[Directions for this task] Find and copy the lines in the records beneath this task that contain the word "column".

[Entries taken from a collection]
◇ ◇ ◇ ◇ ◇ ◇ ◇

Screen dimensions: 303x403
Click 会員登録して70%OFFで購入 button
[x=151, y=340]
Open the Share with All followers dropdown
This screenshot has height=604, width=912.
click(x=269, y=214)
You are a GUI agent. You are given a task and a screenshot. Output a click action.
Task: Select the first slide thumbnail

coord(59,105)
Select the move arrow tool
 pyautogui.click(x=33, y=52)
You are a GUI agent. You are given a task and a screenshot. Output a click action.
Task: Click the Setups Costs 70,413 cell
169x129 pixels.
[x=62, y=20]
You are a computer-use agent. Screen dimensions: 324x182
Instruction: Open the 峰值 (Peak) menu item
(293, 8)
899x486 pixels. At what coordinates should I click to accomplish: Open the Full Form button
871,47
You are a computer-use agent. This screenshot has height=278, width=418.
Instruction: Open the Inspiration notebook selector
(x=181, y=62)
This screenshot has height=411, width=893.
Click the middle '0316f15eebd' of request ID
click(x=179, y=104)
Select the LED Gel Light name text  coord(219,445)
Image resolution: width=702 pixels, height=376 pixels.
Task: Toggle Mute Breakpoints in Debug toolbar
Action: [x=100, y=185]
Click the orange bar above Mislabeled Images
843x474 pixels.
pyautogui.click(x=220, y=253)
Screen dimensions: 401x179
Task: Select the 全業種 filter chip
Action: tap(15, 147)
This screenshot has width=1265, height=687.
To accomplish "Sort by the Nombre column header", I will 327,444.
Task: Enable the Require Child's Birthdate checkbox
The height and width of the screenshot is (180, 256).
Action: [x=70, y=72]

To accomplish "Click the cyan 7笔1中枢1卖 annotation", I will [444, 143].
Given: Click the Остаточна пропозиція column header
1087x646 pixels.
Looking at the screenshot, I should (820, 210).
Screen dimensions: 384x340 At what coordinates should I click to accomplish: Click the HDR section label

◇ ◇ ◇ ◇ ◇ ◇ ◇

[Answer area]
To accomplish "Sort by the Nombre column header", I will 327,444.
Given: Click the Остаточна пропозиція column header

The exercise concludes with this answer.